A smash-up of this magnitude in other than a media corporation would result in heads rolling, but the peculiar defensiveness of old media about its infallibility is kicking in. Confronted with overwhelming evidence of its premeditated mediocrity, the network plus along as though nothing happened, and its old media colleagues are happy to assist in the attempt to induce amnesia. (Glenn Reynolds gives a couple of examples.)
The Chron blogger Joe Garofoli wrote that I got Brokaw “to pile on his mainstream media bros.” Brokaw’s very mild observation of the obvious screw-up is piling on?
But of course it is viewed that way from within the beseiged towers of old media, where ad revenue is draining away, and the generation gap is as obvious as the sun in the sky.
Mark Steyn, as usual, put the arrow in the bullseye (the transcript of our conversation from yesterday is here):
HH: What did you make of that spectacle last night?
MS: Well, I thought it was a joke. If we’re going to have gimmicky novelty debates, if politics is too boring that you can’t have serious, meaningful debates, I’d rather we just got the candidates to take part in Dancing With The Stars. I mean, that would be a lot more fun than these lame attempts to oomph up political debate, starting with that pathetic guitarist. It’s a sort of quintessential thing of what kind of square guys do when they’re trying to make something interesting. This guitarist who sang a novelty song about the candidates, with these insipid lyrics, a funny song that isn’t funny with just these lame lines about Tancredo wanting to build a fence, and Huckabee’s lost weight, they’re not even funny couplets. And it set the tone for it, pathetic, squaresville CNN producers trying to get hip with the beat, and just looking pathetic and demeaning, and degrading everything they touch.
HH: You know, I think you’re right. It’s the Austin Powersization of cable network news, and they were looking pathetic as the night went on. But let’s get to some substance about this. It is so wrong to have Ron Paul invited to this debate, then put him in the corner for 35 minutes, and then ask him a conspiracy-nutter question.
HH: That is to me emblematic of everything that went on last night.

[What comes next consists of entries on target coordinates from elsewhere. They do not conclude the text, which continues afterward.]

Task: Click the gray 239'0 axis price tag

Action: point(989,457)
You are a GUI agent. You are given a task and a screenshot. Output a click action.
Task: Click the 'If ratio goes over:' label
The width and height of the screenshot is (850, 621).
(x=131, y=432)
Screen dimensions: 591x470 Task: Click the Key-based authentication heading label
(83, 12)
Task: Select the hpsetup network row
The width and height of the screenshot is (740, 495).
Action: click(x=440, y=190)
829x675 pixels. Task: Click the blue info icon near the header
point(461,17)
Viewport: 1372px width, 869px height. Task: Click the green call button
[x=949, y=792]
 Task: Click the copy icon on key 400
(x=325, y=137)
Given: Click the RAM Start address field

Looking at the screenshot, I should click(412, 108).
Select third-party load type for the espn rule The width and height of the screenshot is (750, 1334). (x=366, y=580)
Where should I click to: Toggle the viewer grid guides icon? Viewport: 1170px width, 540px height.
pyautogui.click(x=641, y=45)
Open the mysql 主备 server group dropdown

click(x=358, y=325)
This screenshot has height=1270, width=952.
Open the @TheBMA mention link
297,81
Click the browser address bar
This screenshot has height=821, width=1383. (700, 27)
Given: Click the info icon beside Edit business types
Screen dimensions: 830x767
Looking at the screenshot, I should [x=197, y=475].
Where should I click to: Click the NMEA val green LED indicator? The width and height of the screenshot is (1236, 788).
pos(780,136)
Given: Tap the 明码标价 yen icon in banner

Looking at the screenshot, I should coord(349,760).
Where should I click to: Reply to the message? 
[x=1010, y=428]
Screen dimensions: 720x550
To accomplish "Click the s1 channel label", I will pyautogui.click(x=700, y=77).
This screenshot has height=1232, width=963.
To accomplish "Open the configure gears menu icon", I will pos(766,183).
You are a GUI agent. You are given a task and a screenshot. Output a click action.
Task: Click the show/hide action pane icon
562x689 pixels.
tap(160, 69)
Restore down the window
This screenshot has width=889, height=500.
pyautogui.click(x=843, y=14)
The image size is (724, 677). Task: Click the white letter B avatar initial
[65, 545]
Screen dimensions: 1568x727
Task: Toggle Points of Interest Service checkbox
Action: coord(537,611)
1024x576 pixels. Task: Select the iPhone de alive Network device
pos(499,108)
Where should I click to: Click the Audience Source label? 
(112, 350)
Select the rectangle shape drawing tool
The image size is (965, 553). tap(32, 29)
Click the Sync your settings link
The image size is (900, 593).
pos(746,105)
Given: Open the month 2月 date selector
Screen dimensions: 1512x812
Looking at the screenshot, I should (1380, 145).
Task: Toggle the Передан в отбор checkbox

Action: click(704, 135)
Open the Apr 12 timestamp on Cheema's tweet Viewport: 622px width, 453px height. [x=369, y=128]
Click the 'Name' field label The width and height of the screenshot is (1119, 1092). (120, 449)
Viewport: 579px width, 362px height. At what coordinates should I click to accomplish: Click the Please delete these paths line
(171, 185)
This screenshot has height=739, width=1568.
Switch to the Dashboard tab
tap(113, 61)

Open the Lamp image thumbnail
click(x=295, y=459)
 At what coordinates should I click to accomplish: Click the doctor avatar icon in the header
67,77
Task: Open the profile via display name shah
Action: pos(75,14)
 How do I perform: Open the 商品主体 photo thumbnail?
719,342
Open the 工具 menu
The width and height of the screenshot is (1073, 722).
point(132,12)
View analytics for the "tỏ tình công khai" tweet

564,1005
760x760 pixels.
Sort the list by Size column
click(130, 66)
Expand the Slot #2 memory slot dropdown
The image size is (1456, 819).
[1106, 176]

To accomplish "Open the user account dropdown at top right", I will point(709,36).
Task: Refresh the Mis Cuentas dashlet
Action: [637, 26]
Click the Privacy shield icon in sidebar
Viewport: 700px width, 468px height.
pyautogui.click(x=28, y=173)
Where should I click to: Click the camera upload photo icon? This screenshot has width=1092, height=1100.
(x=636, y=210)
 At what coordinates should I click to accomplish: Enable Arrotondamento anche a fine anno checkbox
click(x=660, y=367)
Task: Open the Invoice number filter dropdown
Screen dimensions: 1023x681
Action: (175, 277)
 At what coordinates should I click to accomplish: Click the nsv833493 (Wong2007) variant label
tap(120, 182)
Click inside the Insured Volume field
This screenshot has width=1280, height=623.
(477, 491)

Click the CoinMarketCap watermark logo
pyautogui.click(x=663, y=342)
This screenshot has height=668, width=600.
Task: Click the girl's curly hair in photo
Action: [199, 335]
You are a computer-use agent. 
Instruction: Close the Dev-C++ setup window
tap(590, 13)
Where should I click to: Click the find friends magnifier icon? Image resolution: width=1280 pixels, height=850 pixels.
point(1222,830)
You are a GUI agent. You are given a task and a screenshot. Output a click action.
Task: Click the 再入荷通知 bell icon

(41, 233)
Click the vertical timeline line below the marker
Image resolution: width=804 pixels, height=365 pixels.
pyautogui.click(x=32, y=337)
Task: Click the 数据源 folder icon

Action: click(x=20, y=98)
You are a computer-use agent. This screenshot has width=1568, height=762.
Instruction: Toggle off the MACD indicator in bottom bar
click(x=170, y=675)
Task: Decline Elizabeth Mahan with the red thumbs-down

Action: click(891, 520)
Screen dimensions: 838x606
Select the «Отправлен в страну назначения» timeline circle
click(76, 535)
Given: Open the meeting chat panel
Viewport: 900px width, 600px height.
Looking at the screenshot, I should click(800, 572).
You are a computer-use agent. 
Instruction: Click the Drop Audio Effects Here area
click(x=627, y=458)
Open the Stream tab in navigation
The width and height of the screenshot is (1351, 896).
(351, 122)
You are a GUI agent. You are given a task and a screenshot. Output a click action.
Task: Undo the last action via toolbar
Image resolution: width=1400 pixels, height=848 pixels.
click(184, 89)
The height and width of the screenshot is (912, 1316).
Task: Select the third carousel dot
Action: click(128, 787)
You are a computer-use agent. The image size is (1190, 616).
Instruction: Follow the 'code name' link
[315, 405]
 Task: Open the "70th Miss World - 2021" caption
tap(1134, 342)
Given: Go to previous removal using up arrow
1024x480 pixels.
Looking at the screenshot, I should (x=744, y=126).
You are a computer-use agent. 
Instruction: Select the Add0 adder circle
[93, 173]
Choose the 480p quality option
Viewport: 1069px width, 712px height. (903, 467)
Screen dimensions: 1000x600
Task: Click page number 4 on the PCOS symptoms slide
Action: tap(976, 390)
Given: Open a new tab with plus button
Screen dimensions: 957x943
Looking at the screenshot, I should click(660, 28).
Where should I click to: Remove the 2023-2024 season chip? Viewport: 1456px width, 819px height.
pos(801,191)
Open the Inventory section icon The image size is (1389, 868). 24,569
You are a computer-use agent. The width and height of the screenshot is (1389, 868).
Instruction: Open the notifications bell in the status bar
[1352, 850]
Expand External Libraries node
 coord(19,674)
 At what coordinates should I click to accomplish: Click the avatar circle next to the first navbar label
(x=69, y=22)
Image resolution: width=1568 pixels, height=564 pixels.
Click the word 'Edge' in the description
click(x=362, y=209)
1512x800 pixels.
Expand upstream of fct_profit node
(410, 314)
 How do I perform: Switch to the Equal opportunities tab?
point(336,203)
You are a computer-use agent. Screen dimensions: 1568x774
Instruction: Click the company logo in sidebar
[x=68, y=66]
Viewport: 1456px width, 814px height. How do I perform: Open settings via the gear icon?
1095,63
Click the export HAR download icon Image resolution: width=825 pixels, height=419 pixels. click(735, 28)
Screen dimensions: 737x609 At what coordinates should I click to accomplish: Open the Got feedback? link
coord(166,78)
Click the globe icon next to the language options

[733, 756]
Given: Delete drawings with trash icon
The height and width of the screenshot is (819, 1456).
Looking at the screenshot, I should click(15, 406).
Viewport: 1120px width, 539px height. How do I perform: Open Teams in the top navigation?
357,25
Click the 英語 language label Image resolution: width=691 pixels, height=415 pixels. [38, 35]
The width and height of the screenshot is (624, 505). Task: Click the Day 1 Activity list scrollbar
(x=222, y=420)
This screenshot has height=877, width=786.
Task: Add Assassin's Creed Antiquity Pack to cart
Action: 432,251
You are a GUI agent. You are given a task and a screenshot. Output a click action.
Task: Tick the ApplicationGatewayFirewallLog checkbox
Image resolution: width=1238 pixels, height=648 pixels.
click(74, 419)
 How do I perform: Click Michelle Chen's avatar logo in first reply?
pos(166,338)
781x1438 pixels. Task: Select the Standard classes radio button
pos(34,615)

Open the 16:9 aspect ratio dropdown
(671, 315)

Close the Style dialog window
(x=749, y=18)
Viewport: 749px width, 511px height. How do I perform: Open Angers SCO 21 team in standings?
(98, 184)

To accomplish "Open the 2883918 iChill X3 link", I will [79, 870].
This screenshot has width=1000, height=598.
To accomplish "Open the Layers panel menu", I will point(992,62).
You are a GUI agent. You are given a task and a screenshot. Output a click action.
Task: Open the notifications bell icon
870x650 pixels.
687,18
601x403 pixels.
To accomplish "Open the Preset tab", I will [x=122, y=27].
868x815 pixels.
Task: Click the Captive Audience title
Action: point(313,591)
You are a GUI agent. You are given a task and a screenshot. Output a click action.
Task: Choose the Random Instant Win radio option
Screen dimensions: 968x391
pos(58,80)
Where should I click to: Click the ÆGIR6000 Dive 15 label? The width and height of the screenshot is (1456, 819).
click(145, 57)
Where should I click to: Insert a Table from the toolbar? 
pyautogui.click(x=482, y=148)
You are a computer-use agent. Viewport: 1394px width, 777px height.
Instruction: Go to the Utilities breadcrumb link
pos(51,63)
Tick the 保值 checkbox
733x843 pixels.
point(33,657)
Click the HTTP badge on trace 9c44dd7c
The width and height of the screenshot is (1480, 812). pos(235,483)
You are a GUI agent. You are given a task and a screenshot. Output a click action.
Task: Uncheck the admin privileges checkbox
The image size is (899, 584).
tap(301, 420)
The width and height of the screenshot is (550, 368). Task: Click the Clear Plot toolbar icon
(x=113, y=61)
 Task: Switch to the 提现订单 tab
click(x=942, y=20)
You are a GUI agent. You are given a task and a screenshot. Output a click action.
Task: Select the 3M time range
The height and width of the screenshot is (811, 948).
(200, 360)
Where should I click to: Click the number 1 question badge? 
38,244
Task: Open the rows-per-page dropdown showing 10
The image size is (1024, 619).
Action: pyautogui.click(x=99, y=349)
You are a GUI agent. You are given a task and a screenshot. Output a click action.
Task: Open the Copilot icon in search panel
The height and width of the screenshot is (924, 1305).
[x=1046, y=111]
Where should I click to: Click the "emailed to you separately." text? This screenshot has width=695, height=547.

MS: Yes, and I think in fact, CNN behaved disgracefully. I don’t know, I mean, you’ve been on CNN before. I find CNN a very tiresome network in part because when you, when they try to book you on something, they want to have these pre-interviews, which are big time wasters, and I never agree to do them, where they want to discuss your views for an hour beforehand, before you do your two minute on-air bit with whoever the host is. So it seems to me incredible on its face that for example, this gay general who’s supporting Hillary, that they couldn’t have done the minimal amount of work necessary to find out that this guy is not Mr. Undecided Voter, but he is in fact on the Hillary campaign, that the woman who asked the abortion question is not, you know, Little Miss Undecided Feminist Voter, but in fact an explicit John Edwards supporter. I simply don’t buy the fact that even the overmanned, deadbeat production staff at CNN simply were incapable of finding out the truth of this thing.
CNN is of course going to the mattresses, just as every MSMer does when the collision with their own bias and/or incompetence arrives.But like Rathergate, the YouTube/BoobTube debate is already a major milestone in the accelerating collapse of credibility of the MSM.